(Stored data entries)

↓

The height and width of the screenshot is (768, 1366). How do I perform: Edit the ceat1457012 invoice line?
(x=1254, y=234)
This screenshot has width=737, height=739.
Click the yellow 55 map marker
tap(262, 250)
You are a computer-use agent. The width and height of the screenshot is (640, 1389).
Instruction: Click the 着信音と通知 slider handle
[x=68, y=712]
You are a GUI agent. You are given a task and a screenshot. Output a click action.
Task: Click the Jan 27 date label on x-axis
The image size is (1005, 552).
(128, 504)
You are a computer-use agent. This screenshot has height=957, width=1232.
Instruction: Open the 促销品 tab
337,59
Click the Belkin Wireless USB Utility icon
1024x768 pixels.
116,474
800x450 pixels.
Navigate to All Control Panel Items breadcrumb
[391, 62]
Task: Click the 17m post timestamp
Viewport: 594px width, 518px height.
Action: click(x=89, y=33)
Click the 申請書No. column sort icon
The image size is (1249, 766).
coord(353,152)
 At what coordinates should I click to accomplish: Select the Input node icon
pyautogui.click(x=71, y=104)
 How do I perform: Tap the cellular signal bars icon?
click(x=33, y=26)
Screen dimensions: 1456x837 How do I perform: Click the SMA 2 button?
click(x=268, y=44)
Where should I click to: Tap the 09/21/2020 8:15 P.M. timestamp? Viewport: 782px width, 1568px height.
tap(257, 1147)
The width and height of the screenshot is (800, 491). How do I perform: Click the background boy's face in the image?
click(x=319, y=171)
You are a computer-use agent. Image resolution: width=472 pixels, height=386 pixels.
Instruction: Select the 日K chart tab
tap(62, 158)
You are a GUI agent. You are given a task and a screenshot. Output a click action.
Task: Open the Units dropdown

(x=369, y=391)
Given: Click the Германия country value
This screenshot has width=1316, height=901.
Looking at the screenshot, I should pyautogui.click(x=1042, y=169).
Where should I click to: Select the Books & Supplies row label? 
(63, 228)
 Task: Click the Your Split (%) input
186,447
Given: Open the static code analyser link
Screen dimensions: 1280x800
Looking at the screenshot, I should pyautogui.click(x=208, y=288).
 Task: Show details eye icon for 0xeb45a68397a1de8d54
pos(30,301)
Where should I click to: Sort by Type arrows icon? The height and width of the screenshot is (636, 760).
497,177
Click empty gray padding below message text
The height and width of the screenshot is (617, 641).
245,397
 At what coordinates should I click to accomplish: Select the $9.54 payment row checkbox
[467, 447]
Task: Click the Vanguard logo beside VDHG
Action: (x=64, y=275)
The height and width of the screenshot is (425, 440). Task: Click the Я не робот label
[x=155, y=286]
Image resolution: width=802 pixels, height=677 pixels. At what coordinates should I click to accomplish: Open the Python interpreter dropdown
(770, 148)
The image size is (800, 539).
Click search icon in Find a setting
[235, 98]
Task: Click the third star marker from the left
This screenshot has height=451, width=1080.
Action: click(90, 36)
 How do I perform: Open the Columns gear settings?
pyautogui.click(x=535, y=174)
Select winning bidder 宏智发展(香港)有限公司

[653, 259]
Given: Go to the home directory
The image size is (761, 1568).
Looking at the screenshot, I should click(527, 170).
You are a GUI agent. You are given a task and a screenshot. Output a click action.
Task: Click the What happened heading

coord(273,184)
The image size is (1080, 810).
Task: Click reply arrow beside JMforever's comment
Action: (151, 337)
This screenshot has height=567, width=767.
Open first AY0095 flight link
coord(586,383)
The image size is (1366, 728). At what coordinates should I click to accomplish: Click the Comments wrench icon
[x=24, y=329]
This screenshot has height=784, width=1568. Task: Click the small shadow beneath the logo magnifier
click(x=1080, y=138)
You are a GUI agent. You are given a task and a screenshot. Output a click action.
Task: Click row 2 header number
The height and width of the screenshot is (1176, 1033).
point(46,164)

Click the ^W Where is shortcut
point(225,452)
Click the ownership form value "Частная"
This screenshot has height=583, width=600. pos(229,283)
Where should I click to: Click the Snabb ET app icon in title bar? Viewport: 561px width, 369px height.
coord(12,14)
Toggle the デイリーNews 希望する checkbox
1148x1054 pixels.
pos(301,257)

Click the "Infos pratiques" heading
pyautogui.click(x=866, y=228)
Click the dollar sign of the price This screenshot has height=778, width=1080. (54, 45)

↑

▸ **Exercise**
Please output every line shown above exactly.

▸ **Task response**
The height and width of the screenshot is (768, 1366). How do I perform: Edit the ceat1457012 invoice line?
(x=1254, y=234)
This screenshot has width=737, height=739.
Click the yellow 55 map marker
tap(262, 250)
You are a computer-use agent. The width and height of the screenshot is (640, 1389).
Instruction: Click the 着信音と通知 slider handle
[x=68, y=712]
You are a GUI agent. You are given a task and a screenshot. Output a click action.
Task: Click the Jan 27 date label on x-axis
The image size is (1005, 552).
(128, 504)
You are a computer-use agent. This screenshot has height=957, width=1232.
Instruction: Open the 促销品 tab
337,59
Click the Belkin Wireless USB Utility icon
1024x768 pixels.
116,474
800x450 pixels.
Navigate to All Control Panel Items breadcrumb
[391, 62]
Task: Click the 17m post timestamp
Viewport: 594px width, 518px height.
Action: click(x=89, y=33)
Click the 申請書No. column sort icon
The image size is (1249, 766).
coord(353,152)
 At what coordinates should I click to accomplish: Select the Input node icon
pyautogui.click(x=71, y=104)
 How do I perform: Tap the cellular signal bars icon?
click(x=33, y=26)
Screen dimensions: 1456x837 How do I perform: Click the SMA 2 button?
click(x=268, y=44)
Where should I click to: Tap the 09/21/2020 8:15 P.M. timestamp? Viewport: 782px width, 1568px height.
tap(257, 1147)
The width and height of the screenshot is (800, 491). How do I perform: Click the background boy's face in the image?
click(x=319, y=171)
You are a computer-use agent. Image resolution: width=472 pixels, height=386 pixels.
Instruction: Select the 日K chart tab
tap(62, 158)
You are a GUI agent. You are given a task and a screenshot. Output a click action.
Task: Open the Units dropdown

(x=369, y=391)
Given: Click the Германия country value
This screenshot has width=1316, height=901.
Looking at the screenshot, I should pyautogui.click(x=1042, y=169).
Where should I click to: Select the Books & Supplies row label? 
(63, 228)
 Task: Click the Your Split (%) input
186,447
Given: Open the static code analyser link
Screen dimensions: 1280x800
Looking at the screenshot, I should pyautogui.click(x=208, y=288).
 Task: Show details eye icon for 0xeb45a68397a1de8d54
pos(30,301)
Where should I click to: Sort by Type arrows icon? The height and width of the screenshot is (636, 760).
497,177
Click empty gray padding below message text
The height and width of the screenshot is (617, 641).
245,397
 At what coordinates should I click to accomplish: Select the $9.54 payment row checkbox
[467, 447]
Task: Click the Vanguard logo beside VDHG
Action: (x=64, y=275)
The height and width of the screenshot is (425, 440). Task: Click the Я не робот label
[x=155, y=286]
Image resolution: width=802 pixels, height=677 pixels. At what coordinates should I click to accomplish: Open the Python interpreter dropdown
(770, 148)
The image size is (800, 539).
Click search icon in Find a setting
[235, 98]
Task: Click the third star marker from the left
This screenshot has height=451, width=1080.
Action: click(90, 36)
 How do I perform: Open the Columns gear settings?
pyautogui.click(x=535, y=174)
Select winning bidder 宏智发展(香港)有限公司

[653, 259]
Given: Go to the home directory
The image size is (761, 1568).
Looking at the screenshot, I should click(527, 170).
You are a GUI agent. You are given a task and a screenshot. Output a click action.
Task: Click the What happened heading

coord(273,184)
The image size is (1080, 810).
Task: Click reply arrow beside JMforever's comment
Action: (151, 337)
This screenshot has height=567, width=767.
Open first AY0095 flight link
coord(586,383)
The image size is (1366, 728). At what coordinates should I click to accomplish: Click the Comments wrench icon
[x=24, y=329]
This screenshot has height=784, width=1568. Task: Click the small shadow beneath the logo magnifier
click(x=1080, y=138)
You are a GUI agent. You are given a task and a screenshot. Output a click action.
Task: Click row 2 header number
The height and width of the screenshot is (1176, 1033).
point(46,164)

Click the ^W Where is shortcut
point(225,452)
Click the ownership form value "Частная"
This screenshot has height=583, width=600. pos(229,283)
Where should I click to: Click the Snabb ET app icon in title bar? Viewport: 561px width, 369px height.
coord(12,14)
Toggle the デイリーNews 希望する checkbox
1148x1054 pixels.
pos(301,257)

Click the "Infos pratiques" heading
pyautogui.click(x=866, y=228)
Click the dollar sign of the price This screenshot has height=778, width=1080. (54, 45)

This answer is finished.